**Work to complete**
Reproduce exactly the lines from the one containing "This screenshot has height=664, width=781." through the end of the entries, including both. Drop the pictures.

**Exercise materials**
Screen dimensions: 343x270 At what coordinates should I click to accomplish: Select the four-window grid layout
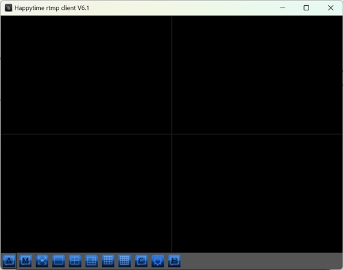[75, 261]

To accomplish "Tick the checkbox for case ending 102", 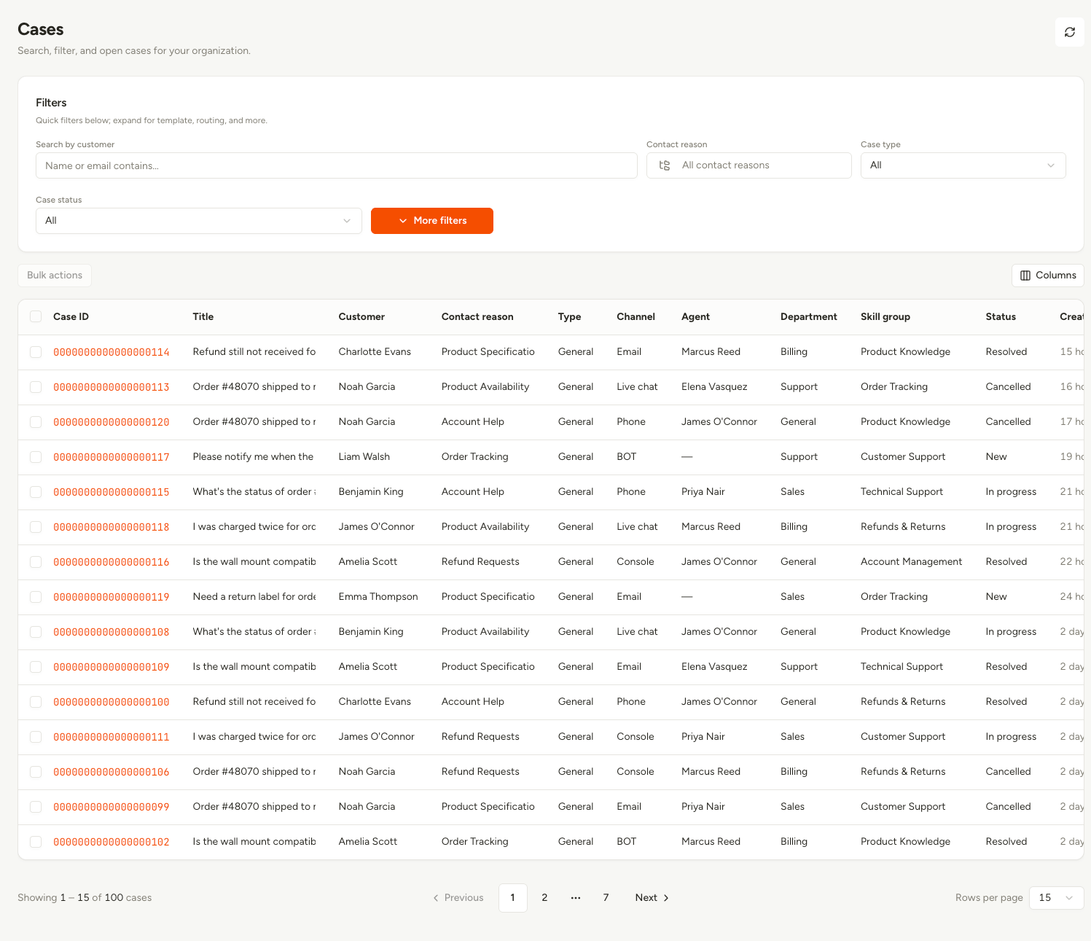I will pyautogui.click(x=36, y=842).
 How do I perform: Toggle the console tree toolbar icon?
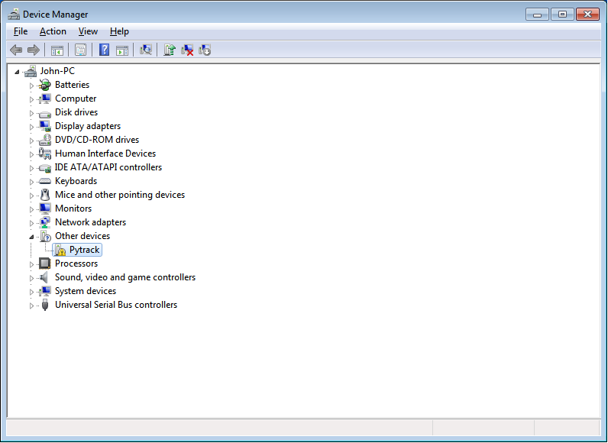tap(57, 50)
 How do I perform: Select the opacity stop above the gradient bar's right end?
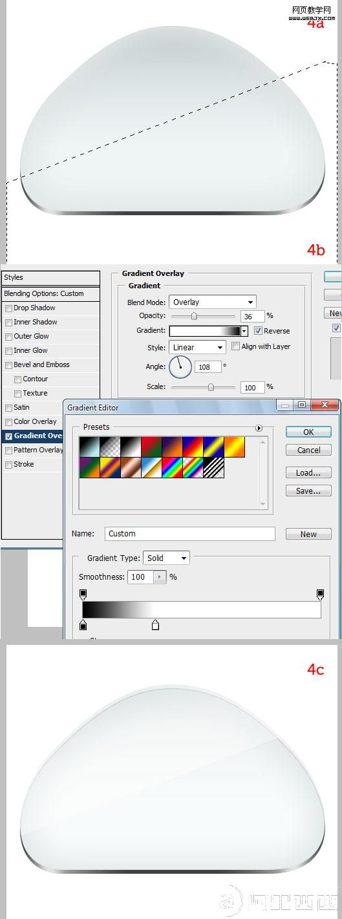pyautogui.click(x=320, y=594)
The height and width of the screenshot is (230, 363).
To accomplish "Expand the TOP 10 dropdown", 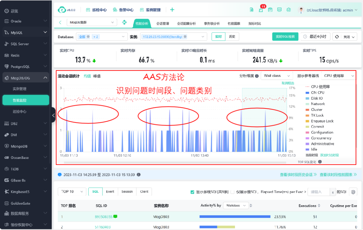I will (72, 191).
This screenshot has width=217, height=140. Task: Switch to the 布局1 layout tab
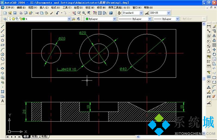35,136
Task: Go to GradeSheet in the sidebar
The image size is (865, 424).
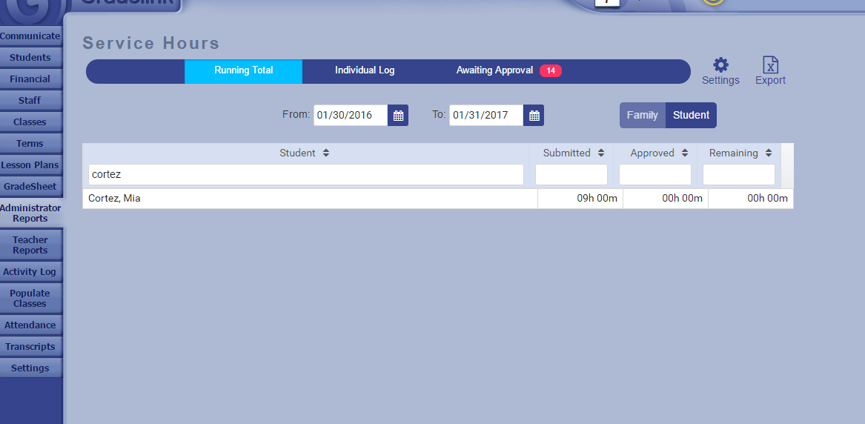Action: [x=30, y=187]
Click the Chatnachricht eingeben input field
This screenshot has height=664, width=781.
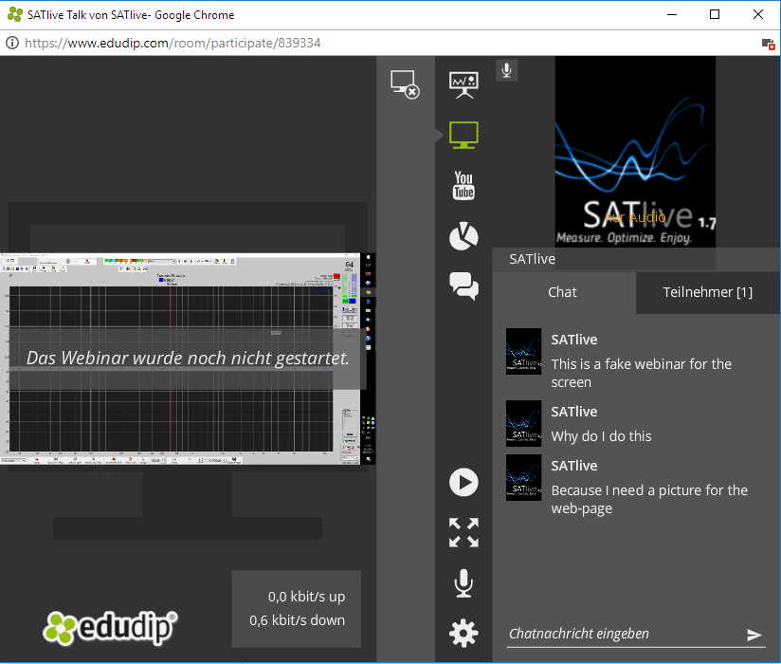click(607, 634)
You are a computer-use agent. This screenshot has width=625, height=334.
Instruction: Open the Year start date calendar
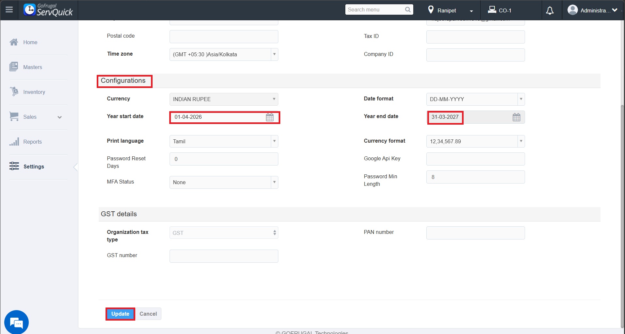(270, 117)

**Task result**
This screenshot has height=664, width=781.
click(607, 634)
You are a computer-use agent. This screenshot has width=625, height=334.
Instruction: Open the Year start date calendar
(270, 117)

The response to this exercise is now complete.